Pixel coordinate grounding data:
***
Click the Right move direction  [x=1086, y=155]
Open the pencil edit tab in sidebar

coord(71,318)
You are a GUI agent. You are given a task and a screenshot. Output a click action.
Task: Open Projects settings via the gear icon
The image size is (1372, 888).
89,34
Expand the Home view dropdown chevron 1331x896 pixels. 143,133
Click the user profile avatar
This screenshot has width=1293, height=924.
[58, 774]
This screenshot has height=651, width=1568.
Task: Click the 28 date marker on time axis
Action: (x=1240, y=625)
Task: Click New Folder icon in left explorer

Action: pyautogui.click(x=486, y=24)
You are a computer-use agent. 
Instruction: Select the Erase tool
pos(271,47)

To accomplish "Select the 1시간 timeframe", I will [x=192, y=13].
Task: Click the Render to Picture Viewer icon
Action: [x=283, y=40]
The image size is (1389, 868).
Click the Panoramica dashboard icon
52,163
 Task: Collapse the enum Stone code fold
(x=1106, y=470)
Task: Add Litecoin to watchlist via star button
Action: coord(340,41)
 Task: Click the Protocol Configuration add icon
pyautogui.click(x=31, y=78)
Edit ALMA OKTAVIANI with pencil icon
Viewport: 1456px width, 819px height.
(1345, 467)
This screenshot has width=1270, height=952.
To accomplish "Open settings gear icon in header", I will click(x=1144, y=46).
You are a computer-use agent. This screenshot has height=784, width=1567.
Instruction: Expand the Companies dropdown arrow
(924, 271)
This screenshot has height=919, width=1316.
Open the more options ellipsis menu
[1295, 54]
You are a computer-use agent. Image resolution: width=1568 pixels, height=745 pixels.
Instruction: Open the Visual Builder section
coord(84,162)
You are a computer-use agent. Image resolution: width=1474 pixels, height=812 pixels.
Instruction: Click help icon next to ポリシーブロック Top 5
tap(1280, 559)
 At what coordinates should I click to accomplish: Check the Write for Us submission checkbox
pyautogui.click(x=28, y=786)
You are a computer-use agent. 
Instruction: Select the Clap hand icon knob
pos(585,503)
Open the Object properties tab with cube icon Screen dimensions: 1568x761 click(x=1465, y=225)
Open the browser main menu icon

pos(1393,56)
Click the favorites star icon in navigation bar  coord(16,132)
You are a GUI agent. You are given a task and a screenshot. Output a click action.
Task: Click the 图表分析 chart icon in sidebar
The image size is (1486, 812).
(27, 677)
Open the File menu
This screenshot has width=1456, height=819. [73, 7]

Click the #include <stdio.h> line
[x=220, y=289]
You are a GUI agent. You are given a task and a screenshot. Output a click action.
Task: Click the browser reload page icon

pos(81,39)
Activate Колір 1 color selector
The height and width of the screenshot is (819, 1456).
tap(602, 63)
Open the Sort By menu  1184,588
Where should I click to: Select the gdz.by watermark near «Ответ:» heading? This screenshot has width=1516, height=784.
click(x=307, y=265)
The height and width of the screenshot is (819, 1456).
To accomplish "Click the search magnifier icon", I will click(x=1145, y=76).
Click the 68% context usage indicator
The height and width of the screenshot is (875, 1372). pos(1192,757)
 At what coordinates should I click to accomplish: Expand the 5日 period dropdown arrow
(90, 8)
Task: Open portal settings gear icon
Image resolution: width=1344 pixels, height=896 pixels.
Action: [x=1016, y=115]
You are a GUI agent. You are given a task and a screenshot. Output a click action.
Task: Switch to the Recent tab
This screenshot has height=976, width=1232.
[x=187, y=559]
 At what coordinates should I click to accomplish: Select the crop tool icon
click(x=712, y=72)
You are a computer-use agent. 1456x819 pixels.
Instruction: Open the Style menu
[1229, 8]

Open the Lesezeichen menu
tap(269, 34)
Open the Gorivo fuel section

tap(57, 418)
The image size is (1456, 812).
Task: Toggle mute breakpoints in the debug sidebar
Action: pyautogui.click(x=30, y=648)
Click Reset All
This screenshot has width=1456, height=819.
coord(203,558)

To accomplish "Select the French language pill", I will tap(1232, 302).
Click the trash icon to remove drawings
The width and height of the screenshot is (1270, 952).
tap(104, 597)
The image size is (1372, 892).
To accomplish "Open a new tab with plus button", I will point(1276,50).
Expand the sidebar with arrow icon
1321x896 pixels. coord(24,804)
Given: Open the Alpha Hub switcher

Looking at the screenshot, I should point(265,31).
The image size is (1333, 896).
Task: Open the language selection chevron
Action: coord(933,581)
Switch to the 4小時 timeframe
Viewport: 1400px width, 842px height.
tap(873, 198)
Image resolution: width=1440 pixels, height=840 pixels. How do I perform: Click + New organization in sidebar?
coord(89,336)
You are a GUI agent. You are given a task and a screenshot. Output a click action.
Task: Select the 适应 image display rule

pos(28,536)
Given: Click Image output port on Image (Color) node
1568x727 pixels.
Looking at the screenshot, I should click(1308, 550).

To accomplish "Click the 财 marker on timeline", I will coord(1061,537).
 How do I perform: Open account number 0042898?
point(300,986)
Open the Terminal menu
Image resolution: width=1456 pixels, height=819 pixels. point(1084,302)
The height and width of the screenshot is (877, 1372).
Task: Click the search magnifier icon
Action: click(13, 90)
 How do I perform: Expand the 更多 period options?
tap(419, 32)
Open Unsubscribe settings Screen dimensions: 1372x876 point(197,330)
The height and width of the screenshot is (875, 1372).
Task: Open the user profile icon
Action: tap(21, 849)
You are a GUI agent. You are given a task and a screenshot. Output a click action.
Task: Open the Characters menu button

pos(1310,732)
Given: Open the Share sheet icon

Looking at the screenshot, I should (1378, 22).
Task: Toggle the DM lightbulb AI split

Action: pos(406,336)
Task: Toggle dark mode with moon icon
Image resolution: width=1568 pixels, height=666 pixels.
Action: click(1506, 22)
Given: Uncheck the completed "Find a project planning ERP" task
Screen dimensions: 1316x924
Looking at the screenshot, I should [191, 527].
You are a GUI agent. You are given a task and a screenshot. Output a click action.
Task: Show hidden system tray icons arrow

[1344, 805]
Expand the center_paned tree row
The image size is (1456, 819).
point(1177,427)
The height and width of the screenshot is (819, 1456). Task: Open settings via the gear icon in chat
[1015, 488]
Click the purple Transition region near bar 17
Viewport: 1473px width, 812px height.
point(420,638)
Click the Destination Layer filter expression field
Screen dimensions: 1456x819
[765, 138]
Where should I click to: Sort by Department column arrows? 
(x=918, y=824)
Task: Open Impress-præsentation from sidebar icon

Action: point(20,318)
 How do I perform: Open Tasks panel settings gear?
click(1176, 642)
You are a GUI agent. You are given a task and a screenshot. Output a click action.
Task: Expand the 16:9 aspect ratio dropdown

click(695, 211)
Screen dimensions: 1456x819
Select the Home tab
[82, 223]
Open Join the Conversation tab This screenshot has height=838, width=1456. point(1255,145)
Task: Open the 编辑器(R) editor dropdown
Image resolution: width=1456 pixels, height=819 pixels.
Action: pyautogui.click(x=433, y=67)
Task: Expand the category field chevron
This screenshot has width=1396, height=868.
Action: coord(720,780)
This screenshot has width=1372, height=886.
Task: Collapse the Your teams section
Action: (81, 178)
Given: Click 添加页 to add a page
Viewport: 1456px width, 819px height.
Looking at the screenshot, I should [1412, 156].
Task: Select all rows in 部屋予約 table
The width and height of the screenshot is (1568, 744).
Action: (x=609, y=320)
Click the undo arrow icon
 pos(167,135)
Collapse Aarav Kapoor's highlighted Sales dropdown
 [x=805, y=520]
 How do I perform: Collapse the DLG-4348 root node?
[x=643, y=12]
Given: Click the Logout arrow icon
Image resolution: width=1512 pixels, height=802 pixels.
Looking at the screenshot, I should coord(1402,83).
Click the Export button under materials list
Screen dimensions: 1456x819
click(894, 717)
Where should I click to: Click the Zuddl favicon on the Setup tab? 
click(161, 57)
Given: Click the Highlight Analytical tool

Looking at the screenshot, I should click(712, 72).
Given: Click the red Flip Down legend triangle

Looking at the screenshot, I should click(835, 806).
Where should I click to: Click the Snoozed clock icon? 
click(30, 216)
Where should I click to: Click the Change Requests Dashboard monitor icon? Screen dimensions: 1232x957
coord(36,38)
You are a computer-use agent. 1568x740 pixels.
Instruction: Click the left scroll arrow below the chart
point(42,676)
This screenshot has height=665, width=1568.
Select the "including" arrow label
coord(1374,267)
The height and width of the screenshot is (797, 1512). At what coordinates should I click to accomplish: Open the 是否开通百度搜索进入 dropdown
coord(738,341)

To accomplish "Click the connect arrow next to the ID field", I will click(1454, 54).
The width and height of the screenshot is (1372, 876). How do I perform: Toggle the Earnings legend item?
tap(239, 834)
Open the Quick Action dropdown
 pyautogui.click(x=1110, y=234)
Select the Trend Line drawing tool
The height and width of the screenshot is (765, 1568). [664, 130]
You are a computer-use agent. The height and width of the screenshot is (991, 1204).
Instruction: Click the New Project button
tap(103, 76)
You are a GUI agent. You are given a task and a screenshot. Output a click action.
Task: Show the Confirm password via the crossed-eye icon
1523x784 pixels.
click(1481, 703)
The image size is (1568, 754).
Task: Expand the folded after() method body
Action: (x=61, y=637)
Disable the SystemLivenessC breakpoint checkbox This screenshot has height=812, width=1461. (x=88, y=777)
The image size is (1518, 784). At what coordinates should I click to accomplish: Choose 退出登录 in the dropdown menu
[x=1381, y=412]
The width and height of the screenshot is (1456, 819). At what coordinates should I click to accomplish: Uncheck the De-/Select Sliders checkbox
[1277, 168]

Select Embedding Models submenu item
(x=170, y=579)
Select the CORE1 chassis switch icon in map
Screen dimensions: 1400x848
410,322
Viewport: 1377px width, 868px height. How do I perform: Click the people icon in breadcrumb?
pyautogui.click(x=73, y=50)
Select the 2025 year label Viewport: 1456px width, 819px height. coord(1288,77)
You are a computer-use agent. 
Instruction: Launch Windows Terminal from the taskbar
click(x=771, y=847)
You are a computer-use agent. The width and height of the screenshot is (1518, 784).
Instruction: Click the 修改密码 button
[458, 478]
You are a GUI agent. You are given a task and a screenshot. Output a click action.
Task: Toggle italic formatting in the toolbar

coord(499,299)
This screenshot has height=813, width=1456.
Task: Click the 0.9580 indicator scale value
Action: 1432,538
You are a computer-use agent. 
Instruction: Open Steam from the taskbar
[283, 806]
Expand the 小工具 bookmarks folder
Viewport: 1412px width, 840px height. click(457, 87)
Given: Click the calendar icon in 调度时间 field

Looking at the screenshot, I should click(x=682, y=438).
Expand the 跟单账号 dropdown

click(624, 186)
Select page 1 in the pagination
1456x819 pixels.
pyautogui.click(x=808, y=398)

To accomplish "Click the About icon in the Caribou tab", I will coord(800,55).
***
THE PROBLEM: Look through the entries for the string "computer". Every line that has it belongs in the answer.

REPLY:
You are a computer-use agent. 
You are a computer-use agent. This screenshot has height=784, width=1567.
You are a computer-use agent. Image resolution: width=1568 pixels, height=745 pixels.
You are a computer-use agent. Image resolution: width=1474 pixels, height=812 pixels.
You are a computer-use agent. 
You are a computer-use agent. 1456x819 pixels.
You are a computer-use agent. 1568x740 pixels.
You are a computer-use agent. The height and width of the screenshot is (991, 1204).
You are a computer-use agent. 
You are a computer-use agent. The width and height of the screenshot is (1518, 784).
You are a computer-use agent. 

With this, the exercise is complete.